▸ Data records:
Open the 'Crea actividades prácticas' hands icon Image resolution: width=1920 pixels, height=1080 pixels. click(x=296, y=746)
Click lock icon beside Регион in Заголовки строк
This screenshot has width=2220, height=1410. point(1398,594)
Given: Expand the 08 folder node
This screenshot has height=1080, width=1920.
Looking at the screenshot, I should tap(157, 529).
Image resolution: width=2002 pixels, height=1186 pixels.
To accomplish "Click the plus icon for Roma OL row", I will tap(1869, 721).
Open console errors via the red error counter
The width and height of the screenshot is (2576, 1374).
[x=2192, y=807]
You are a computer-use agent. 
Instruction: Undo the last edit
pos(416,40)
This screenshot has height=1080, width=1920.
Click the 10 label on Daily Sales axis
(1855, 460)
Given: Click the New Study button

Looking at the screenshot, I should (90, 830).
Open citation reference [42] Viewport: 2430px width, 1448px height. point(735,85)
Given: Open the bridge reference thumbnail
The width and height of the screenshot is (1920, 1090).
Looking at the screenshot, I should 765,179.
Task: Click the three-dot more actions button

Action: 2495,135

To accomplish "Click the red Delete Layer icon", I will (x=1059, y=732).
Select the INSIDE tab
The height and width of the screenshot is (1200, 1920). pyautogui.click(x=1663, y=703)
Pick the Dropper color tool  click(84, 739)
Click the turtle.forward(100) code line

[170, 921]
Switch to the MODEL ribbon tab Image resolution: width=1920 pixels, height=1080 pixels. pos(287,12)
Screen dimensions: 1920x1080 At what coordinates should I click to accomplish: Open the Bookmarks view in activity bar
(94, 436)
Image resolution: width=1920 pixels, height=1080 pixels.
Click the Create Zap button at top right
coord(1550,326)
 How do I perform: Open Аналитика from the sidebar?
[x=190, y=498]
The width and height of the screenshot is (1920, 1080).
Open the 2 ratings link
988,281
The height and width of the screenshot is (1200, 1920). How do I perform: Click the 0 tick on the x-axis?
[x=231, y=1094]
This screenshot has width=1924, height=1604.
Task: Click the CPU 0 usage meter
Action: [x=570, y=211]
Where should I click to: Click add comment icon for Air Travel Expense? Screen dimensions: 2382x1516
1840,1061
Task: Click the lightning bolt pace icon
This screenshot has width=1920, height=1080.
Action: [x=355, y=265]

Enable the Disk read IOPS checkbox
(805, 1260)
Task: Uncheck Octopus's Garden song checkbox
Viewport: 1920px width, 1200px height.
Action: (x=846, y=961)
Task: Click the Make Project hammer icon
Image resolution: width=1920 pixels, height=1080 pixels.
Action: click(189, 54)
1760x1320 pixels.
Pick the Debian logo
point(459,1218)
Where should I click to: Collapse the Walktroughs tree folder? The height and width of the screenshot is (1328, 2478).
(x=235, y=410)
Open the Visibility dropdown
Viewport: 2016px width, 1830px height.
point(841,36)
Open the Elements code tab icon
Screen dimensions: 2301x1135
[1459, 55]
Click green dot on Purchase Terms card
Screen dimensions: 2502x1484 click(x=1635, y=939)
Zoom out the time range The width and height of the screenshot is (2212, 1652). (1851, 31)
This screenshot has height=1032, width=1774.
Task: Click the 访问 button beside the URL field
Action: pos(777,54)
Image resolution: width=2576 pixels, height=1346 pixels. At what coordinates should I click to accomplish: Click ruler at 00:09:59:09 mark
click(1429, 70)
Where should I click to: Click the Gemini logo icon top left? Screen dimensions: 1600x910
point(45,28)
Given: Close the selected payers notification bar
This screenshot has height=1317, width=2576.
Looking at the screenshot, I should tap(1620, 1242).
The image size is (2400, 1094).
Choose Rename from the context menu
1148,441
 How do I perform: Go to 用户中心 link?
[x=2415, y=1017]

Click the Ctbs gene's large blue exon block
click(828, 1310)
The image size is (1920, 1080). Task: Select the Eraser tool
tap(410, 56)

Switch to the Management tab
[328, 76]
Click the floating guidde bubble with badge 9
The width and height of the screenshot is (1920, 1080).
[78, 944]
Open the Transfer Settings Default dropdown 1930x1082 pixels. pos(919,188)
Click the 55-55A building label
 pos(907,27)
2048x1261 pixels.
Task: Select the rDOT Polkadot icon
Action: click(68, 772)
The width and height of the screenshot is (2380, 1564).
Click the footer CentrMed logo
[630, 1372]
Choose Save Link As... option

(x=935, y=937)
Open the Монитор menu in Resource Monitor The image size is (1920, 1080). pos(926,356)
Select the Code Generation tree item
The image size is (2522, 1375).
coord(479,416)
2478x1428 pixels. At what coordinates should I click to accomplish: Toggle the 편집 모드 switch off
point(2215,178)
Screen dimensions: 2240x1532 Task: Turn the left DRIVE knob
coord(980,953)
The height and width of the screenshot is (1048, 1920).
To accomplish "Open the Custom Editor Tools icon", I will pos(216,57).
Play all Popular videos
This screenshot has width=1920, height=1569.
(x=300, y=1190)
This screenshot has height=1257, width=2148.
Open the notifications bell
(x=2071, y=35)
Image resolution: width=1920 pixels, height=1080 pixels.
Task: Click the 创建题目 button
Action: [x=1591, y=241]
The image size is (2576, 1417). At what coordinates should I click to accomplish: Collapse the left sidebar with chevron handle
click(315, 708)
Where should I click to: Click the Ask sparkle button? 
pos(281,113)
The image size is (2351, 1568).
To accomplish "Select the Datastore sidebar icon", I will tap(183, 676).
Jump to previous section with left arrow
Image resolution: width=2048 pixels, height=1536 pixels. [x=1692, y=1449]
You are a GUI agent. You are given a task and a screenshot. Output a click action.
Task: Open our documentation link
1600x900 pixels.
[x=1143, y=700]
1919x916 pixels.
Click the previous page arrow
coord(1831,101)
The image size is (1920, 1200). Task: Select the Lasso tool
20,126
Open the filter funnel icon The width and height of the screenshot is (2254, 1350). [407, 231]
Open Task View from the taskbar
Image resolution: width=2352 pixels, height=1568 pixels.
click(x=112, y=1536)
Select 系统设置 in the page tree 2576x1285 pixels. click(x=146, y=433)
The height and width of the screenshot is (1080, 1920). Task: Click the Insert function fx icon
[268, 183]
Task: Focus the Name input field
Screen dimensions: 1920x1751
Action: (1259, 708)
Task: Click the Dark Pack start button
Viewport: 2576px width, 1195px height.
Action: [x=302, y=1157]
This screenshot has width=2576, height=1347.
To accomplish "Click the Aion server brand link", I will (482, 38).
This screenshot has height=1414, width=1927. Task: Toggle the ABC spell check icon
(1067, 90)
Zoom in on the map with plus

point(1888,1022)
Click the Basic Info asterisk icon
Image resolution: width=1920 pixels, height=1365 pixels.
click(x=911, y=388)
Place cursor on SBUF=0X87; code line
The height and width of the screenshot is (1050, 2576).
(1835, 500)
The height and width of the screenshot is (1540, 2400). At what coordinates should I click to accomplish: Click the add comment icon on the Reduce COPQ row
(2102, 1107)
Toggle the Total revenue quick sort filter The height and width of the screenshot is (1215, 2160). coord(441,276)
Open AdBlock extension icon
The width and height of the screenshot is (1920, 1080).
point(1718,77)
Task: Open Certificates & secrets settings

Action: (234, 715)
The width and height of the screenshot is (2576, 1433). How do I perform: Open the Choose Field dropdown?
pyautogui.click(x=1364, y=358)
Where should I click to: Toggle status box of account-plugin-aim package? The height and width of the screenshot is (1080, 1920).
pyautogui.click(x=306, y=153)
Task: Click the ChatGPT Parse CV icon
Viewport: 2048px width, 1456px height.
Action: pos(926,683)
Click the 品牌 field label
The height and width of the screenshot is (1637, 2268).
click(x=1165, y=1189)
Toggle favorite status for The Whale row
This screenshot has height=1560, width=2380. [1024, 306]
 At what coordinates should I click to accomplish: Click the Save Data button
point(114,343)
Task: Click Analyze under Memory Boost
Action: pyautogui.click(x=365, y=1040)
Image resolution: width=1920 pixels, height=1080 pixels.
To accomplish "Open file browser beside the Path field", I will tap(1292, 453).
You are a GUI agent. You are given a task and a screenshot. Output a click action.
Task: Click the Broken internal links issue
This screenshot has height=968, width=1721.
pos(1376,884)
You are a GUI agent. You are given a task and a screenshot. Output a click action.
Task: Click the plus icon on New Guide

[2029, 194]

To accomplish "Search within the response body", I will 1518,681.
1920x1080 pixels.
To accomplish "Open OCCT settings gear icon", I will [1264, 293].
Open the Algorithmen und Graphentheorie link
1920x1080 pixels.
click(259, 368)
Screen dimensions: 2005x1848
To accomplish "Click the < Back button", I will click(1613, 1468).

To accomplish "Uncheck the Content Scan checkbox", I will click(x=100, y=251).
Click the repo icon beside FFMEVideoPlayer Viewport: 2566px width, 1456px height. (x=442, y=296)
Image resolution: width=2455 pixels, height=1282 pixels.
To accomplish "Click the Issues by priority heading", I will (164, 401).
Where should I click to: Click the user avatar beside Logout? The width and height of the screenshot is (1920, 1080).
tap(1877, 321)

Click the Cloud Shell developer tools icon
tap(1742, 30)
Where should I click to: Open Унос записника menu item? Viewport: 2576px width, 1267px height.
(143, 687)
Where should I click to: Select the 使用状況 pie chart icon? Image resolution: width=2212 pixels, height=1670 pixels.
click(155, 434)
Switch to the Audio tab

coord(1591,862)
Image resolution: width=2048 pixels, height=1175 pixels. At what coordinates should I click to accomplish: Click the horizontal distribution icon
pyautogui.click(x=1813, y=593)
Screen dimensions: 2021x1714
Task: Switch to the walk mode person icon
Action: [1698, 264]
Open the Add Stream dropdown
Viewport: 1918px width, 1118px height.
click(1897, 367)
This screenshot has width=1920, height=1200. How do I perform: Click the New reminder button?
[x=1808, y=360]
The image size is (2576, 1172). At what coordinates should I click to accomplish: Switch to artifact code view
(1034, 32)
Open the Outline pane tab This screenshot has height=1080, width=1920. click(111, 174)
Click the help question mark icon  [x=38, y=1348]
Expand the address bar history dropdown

▸ Activity: Your task is to copy each line of the entries that includes the word "Expand".

▸ Solution for this problem:
Given: Expand the 08 folder node
Expand the address bar history dropdown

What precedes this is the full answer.